ページ抜粋が更年期障害の愁訴に多い症状として挙げている障害の系統を、すべて書き出してください。

> **ページ抜粋**

★ ★ ★

女性の卵巣機能の成熟期から老年期への移行期に相当し、老化の始まる時期ともいえる。閉経(最終月経)はこの間におこり、統計的にみると、だいたい40~55歳で、平均寿命の延びから一般に閉経期がすこし遅れる傾向があり、経産婦に遅く、未産婦に比較的早い傾向がみられる。日本産科婦人科学会では12か月間月経が来ない状態が続いたとき、その1年前を閉経とし、前後10年間を更年期と定義している。また臨床的には、閉経を中心にした数年を閉経前期・閉経後期、あるいはまとめて閉経周辺期とよぶこともある。
更年期における卵巣機能の衰退速度がやや急とはいっても、生体の機能はこれに微妙に適応するので、その変化を具体的に知ることはむずかしい。たとえば月経にしても、周期、期間、出血量が少しずつ、さまざまに変化しながら閉経となる。なお、排卵は閉経に先だってなくなるが、基礎体温表を記録しておけば確認できる。
更年期になると、まず卵巣機能の失調から更年期出血(月経異常)がみられる。女性ホルモン(エストラジオール、エストロン)および黄体ホルモン(プロゲステロン)の産生低下が目だち、視床下部‐下垂体‐卵巣系のフィードバック機構によって生殖腺(せん)刺激ホルモンである卵胞刺激ホルモンと黄体形成ホルモンが急増され、体内の内分泌的環境に大きな変化がおこる。
また、こうした内分泌変化に伴い、家庭環境その他の変化など社会的・心理的ストレスも加わって身体的・精神的障害を引き起こすことがある。これを更年期障害という。
なお男性の場合にも、加齢による生殖腺機能の衰退に伴った生体の反応が考えられる。男性ホルモン(テストステロン)の産生低下により、思考力や集中力などの減退、不安、孤独感、不眠などの精神的失調が発現することもあり、50歳前後の男性の更年期も問題となることがある。
[新井正夫]
更年期にみられる心身の症候的異常をいい、更年期症候群ともよばれる。その程度には個人差が甚だしく、日常生活に支障のない軽いものから、寝込んでしまう重症のものまであり、比較的軽度のものを更年期失調とよんで区別することもある。
愁訴にみられる症状は、一般に精神神経系障害の発現率がもっとも高く、ついで血管運動神経系、運動器系、消化器系の各障害が多くみられる。これらは、月経前や月経中、つわりのころ、分娩(ぶんべん)後や流産後、両側の卵巣摘出後、老人などにもみられるものである。

★ ★ ★

> **記録データ**

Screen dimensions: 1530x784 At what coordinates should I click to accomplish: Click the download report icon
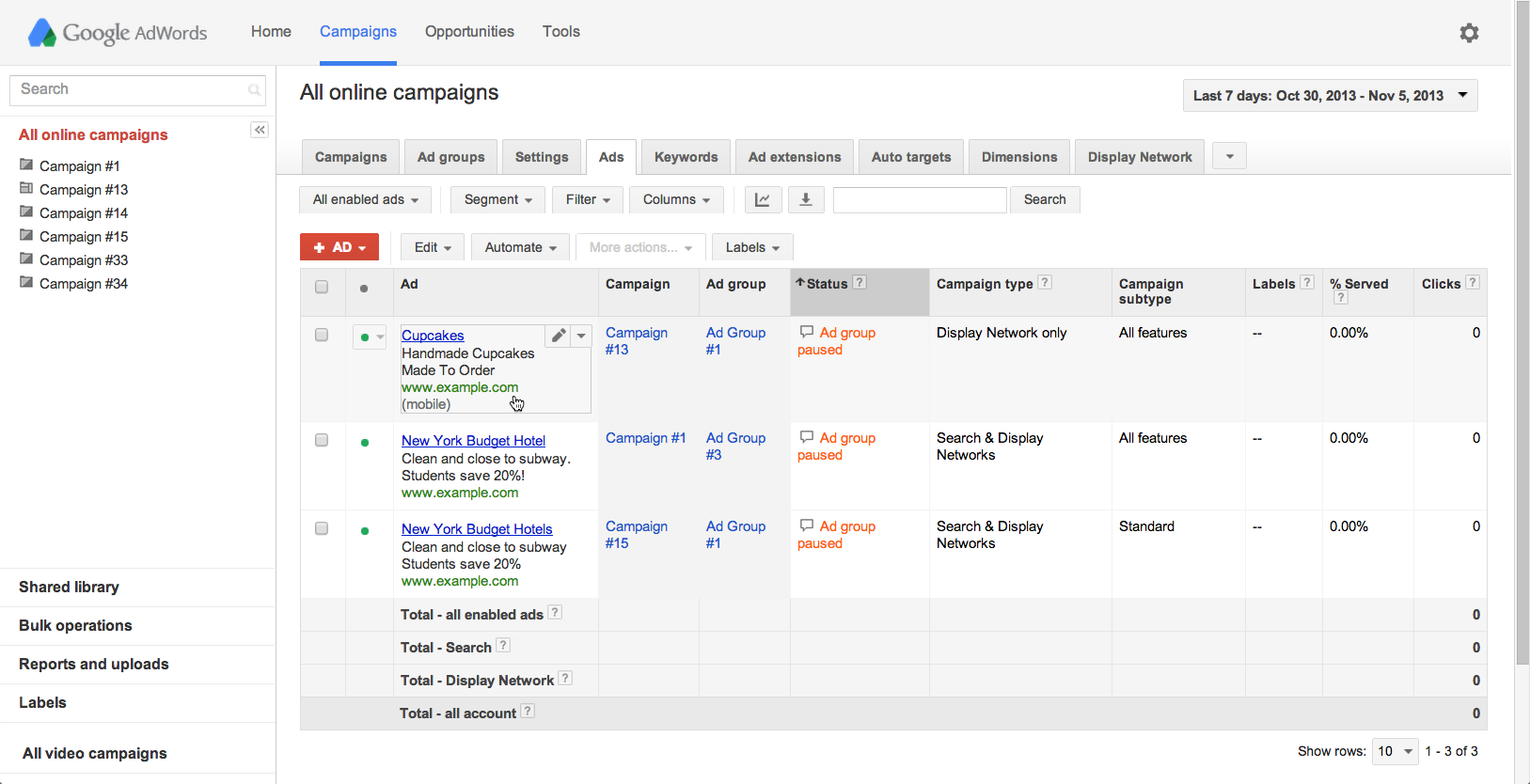coord(805,199)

★ ★ ★

> **回答欄**
精神神経系、血管運動神経系、運動器系、消化器系